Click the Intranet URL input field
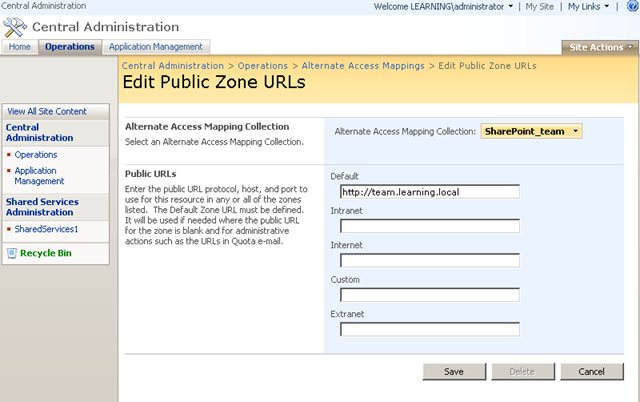640x402 pixels. coord(429,226)
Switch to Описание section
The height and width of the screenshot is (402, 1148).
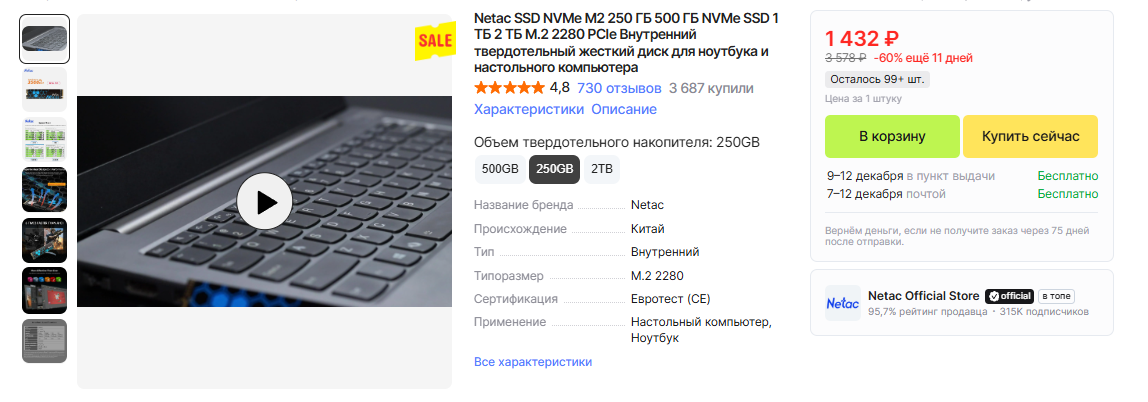click(624, 109)
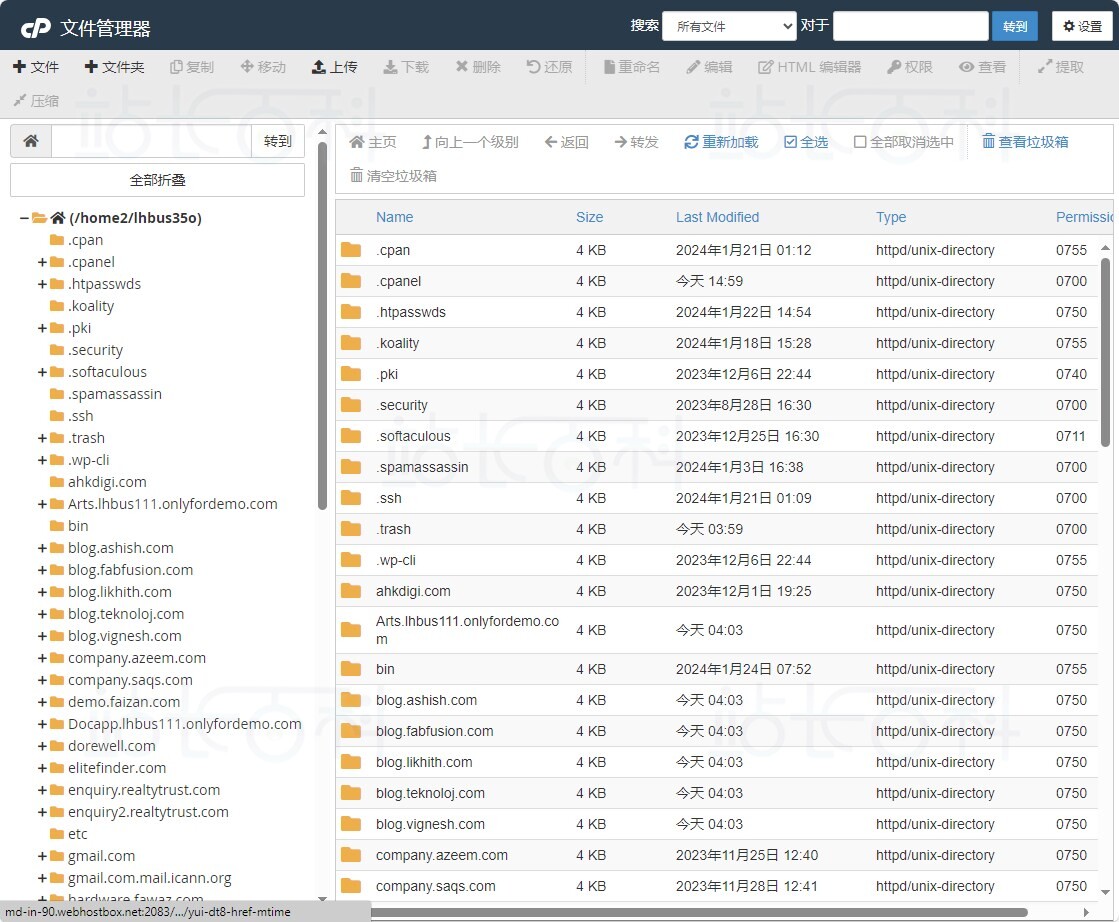
Task: Open 设置 (Settings) gear button
Action: [1082, 26]
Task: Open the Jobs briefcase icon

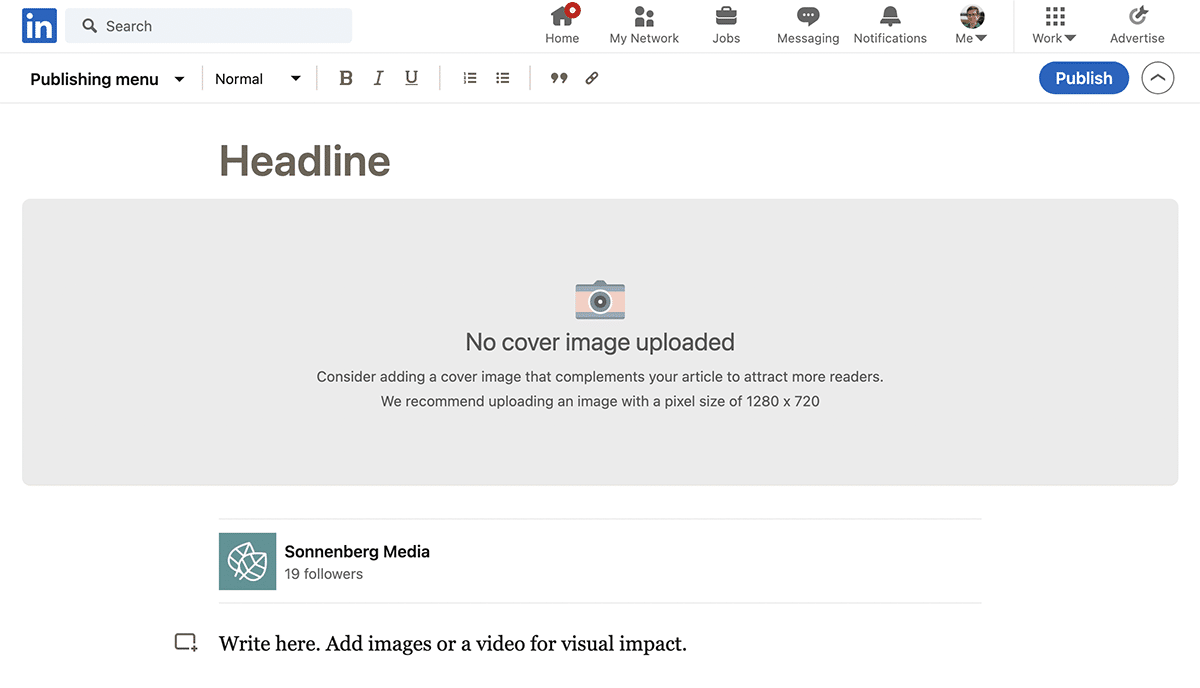Action: point(726,17)
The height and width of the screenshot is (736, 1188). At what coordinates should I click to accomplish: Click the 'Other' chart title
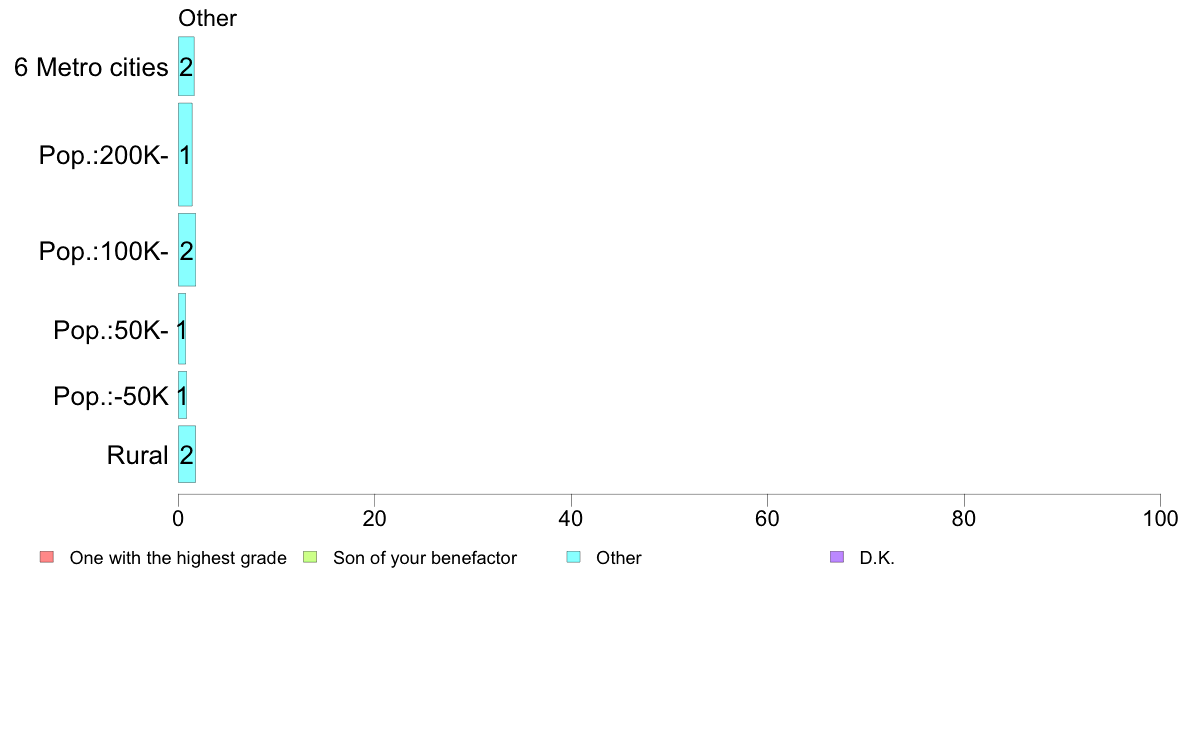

## WORK TO COMPLETE
Reproduce the rows above verbatim, line for line, leaving out the pictures.

## EXERCISE SOLUTION
Click the Intranet URL input field
640x402 pixels. coord(429,226)
Switch to Описание section
The height and width of the screenshot is (402, 1148).
click(624, 109)
Task: Open 设置 (Settings) gear button
Action: [1082, 26]
Task: Open the Jobs briefcase icon

Action: point(726,17)
The height and width of the screenshot is (736, 1188). At what coordinates should I click to accomplish: Click the 'Other' chart title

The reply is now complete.